If there is ever a time when you feel scared, hopeless and helpless, it is when there is something wrong with your child and you don’t know what it is or how to fix it. This was the case when I wrote this. At the time, my daughter had been diagnosed with a mental disorder NOS. What this means is that they had no idea what was wrong with her other than she seemed to be delusional. I had worked for a mental health clinic a few years back, and so I was aware of the different mental disorders and their effect on people. To think that perhaps my youngest, my only daughter was succumbing to a mental illness, was something I could not bear.
The knot in my stomach
the fear of the unknown
feeds my hopelessness
I wander around
doing the things
I used to find joy in
now I do them
to keep busy.
~L. Mireles 23 May 2006
At some point I reconciled with myself, that there was nothing I could do. I thought about other families in the neighborhood, who had children that were developmentally challenged and would never lead a “normal” life…and so I thought, if they can do it, so must I, –I must learn to accept, as well as help my daughter in any way possible.
As time progressed, I watched her, learned what affected her, and did plenty of research. What I found was that she was suffering from an anxiety disorder; that what she had experienced were full-blown panic attacks. I surmised that her delusions were coming from her anxiety and the anxiety was due in part to what our dysfunctional family was going through.
I am happy to report that she is now 19 years old, and even though she still suffers from anxiety, they aren’t even close to being as severe as they were in the beginning. She and I have learned to work through her issues, and in our new life, we have built a more tranquil environment, and as a result she is much happier now.

Problem requirements
Answer these questions using the account of a daughter's anxiety:
1. What diagnosis was the daughter first given?
2. What disorder did the writer's research show she was suffering from?
3. How old is the daughter at the end of the account?

Given entries
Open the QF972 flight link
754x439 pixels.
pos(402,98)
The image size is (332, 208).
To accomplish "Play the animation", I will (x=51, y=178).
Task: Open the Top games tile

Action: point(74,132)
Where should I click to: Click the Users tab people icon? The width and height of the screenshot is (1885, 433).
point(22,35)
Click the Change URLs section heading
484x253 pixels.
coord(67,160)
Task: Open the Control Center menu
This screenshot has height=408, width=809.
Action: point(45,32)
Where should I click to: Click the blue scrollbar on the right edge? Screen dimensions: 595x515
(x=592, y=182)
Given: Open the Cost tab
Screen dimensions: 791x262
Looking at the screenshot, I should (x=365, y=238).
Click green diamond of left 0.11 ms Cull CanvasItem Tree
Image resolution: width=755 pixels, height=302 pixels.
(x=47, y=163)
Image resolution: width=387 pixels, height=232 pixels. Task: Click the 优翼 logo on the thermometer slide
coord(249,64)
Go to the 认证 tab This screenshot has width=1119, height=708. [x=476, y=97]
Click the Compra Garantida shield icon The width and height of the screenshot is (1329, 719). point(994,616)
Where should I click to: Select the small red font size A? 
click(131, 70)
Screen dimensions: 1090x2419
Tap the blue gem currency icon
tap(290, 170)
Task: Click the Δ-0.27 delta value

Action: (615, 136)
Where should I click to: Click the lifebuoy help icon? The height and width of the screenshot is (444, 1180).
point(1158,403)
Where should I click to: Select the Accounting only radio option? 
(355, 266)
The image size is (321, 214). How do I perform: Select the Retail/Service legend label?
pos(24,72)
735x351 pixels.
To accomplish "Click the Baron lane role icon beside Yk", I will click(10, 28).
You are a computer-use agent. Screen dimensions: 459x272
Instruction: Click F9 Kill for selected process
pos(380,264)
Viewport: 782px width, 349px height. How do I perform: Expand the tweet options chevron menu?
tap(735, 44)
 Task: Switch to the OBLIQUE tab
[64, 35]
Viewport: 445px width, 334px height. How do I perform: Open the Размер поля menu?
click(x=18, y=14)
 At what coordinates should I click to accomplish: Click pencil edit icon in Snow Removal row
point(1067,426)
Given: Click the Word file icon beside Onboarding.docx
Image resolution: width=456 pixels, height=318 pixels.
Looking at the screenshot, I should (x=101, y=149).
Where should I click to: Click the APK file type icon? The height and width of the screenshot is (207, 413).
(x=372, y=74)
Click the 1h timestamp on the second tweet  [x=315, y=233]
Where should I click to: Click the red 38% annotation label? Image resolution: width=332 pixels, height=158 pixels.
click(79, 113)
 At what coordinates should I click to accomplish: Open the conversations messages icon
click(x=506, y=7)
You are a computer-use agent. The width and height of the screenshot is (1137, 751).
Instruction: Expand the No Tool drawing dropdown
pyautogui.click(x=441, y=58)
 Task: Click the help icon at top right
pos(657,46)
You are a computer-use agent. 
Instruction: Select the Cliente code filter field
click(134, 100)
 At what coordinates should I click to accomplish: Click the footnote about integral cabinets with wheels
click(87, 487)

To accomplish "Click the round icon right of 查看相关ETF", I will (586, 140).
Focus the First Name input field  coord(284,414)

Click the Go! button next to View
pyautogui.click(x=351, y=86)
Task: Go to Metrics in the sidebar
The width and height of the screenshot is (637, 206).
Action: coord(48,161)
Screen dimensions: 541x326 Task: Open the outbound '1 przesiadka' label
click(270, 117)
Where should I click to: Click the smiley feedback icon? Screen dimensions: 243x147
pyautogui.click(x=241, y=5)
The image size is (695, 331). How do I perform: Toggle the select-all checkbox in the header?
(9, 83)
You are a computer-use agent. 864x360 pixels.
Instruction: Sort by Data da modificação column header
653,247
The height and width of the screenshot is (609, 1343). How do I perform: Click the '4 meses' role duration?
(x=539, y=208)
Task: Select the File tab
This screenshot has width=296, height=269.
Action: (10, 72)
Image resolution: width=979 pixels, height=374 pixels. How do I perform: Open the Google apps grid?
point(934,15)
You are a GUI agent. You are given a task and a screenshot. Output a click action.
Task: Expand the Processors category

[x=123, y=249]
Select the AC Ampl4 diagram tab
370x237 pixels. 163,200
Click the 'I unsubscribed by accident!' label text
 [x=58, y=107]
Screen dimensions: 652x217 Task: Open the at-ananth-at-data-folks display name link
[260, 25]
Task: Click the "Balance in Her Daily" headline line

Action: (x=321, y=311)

Output of the task
1. A mental disorder NOS.
2. An anxiety disorder.
3. She is 19 years old.